Right now you can build almost anything in a weekend with coding tools like Replit, Base44, Lovable, Claude Cowork. The thing that used to take a team six months takes you a couple days nowadays.
So that's what everyone does. They build.
I'm seeing it happen right now. Many smart young people are building product after product, then worrying about finding a buyer, and when that gets hard, they go back to building. The building is fun. The building is fast. The building feels like progress.
I'm 100% guilty of this. I love building little apps and services nowadays, but I'm doing it because I actually enjoy it, and I don't need to make money. Do you have that luxury? So do as I say, not as I do.
Sell first. Build second.
If you're building something for businesses, you have a phone. Use it. Call ten companies and pitch them the thing you haven't built. Describe the problem it will solve, and how it will solve it. Then ask the only question that matters: if I build this, will you pay for it, and how much?

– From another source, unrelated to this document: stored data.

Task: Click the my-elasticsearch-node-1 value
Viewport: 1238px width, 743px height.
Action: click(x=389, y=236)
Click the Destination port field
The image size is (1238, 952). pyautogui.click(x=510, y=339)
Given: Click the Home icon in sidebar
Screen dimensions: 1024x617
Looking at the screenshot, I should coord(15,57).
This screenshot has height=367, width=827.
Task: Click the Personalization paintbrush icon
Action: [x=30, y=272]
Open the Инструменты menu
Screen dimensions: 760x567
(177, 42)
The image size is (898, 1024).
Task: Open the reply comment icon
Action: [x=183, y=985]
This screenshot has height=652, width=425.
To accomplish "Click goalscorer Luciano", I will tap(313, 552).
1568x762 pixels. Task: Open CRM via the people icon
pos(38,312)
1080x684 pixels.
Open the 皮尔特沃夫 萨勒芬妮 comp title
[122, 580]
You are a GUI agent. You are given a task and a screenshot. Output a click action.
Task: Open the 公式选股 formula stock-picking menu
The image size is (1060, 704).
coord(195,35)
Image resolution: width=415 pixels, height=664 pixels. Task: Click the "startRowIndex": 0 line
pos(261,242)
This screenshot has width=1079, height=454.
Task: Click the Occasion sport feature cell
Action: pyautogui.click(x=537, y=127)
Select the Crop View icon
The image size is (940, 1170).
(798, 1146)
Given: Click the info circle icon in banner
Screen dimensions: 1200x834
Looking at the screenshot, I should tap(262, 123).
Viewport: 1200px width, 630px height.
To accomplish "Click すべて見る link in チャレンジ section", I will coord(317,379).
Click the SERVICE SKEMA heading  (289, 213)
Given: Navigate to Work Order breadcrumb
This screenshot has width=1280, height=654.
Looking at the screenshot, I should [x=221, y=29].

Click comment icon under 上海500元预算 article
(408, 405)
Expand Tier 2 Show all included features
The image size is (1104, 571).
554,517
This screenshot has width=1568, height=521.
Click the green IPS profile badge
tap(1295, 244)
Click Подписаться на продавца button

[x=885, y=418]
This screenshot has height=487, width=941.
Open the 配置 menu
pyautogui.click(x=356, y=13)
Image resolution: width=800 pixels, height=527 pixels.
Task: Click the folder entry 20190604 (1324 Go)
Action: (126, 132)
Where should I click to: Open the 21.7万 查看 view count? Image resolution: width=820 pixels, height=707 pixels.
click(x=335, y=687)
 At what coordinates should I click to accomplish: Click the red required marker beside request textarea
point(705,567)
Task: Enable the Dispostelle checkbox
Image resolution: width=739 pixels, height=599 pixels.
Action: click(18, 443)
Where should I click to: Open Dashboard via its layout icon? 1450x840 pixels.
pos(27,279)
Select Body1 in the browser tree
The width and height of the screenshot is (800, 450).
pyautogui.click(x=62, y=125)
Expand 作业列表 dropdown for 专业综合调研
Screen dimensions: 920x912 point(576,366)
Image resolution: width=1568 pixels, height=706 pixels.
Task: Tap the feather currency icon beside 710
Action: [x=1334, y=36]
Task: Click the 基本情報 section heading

Get them to commit. A verbal yes is something. A signed letter of intent is better. A deposit is better still. You want a handful of businesses on the record saying they want this before you write a line of code, even if that line of code is easier than ever to write.
Common Objection
But Derek, nobody commits without seeing it.
In almost all cases, this isn't true. It's an excuse to avoid the hard thing, sales, and get back to the fun stuff, building.
To be clear, I'm not saying sell the concept and then build the entire finished product once there's enough interest. I'm saying break the process into stages, so you don't end up with a finished product and no customers.
So, for example, first sell the concept. If enough people lean in, build a demo. Show the demo. If enough of them lean in again, build v1. Each stage earns the next one.
And here's the part people miss. The selling isn't just validation. It's the best market research you'll ever get, and it's free. Every call teaches you something. The feature they actually want. The features they could care less about. The price they'll pay. The reason they'd say no. You learn more in ten sales calls than in any amount of time building in a room by yourself.
Next step
So before you open your AI tool of choice and start building, do the harder thing. Go sell the thing that doesn't exist yet.
If people buy it, or commit to buying it when it's finished, then build it. If they don't, you just saved yourself time and a lot of AI tokens that can be deployed to the next idea.